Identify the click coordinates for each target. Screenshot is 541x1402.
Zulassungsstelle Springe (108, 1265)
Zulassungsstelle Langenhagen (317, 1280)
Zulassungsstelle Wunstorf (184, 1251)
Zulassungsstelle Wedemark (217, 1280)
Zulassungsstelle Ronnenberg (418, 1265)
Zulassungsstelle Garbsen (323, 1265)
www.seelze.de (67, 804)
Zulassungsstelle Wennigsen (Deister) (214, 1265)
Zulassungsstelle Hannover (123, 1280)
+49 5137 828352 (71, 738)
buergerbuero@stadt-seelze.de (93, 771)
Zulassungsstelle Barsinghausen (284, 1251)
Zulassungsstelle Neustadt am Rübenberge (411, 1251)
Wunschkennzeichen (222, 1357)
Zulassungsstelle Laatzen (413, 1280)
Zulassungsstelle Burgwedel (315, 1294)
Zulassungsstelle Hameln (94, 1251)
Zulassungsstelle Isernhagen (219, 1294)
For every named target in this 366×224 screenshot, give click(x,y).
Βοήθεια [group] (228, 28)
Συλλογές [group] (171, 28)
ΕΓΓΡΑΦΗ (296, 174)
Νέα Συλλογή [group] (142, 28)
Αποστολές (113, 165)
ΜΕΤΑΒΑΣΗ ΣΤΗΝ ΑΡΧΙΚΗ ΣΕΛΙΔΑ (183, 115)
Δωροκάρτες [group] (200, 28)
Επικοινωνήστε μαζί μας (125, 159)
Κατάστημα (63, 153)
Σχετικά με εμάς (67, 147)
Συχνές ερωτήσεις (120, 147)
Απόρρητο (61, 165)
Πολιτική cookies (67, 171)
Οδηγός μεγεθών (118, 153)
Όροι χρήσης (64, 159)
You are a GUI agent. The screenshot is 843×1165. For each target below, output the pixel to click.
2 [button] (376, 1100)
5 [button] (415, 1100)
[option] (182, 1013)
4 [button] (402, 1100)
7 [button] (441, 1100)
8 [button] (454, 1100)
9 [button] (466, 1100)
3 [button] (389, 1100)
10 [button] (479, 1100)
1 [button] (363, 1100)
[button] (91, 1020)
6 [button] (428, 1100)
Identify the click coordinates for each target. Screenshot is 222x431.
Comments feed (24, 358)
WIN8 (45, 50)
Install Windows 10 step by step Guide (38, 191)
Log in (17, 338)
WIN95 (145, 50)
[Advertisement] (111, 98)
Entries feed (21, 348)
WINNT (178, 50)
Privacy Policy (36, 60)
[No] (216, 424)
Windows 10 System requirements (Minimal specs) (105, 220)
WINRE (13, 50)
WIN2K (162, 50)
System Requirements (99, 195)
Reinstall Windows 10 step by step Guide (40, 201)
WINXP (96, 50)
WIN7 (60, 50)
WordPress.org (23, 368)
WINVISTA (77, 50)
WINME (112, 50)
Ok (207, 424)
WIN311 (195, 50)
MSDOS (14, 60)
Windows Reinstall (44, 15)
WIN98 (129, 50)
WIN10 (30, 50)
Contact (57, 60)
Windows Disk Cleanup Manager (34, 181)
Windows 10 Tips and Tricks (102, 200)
• • •
* Task prompt:
Duplicate the entries word for word, from the start through the line containing "buergerbuero@stadt-seelze.de (93, 771)".

* Worked solution:
Identify the click coordinates for each target. Screenshot is 541x1402.
Zulassungsstelle Springe (108, 1265)
Zulassungsstelle Langenhagen (317, 1280)
Zulassungsstelle Wunstorf (184, 1251)
Zulassungsstelle Wedemark (217, 1280)
Zulassungsstelle Ronnenberg (418, 1265)
Zulassungsstelle Garbsen (323, 1265)
www.seelze.de (67, 804)
Zulassungsstelle Wennigsen (Deister) (214, 1265)
Zulassungsstelle Hannover (123, 1280)
+49 5137 828352 (71, 738)
buergerbuero@stadt-seelze.de (93, 771)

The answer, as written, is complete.